* Your task:
From the records below, please return each line that holds the word "Christmas".

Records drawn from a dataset
#####

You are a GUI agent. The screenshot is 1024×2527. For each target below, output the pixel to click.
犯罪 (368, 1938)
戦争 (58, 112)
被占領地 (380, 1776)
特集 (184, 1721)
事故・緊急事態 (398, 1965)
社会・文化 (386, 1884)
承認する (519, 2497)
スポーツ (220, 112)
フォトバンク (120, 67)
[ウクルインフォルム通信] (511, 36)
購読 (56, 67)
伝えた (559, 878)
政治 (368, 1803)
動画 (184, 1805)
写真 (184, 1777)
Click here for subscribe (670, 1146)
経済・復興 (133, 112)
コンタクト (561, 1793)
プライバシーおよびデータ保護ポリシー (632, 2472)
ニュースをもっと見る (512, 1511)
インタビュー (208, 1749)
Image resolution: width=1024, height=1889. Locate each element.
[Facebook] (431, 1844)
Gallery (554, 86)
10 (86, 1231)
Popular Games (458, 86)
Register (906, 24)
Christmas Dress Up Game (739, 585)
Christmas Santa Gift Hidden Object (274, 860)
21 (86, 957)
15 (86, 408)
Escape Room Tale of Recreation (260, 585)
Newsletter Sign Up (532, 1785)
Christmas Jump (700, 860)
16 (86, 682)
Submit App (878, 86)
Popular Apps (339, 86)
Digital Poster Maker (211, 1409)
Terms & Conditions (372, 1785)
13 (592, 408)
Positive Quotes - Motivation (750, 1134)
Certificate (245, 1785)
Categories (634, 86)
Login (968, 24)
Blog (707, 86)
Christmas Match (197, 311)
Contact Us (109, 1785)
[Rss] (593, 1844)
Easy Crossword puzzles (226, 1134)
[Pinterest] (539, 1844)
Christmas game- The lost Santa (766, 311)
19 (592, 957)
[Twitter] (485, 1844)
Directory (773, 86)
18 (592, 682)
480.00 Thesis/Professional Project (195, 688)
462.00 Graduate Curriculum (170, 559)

#####

* Result for this exercise:
Christmas Dress Up Game (739, 585)
Christmas Santa Gift Hidden Object (274, 860)
Christmas Jump (700, 860)
Christmas Match (197, 311)
Christmas game- The lost Santa (766, 311)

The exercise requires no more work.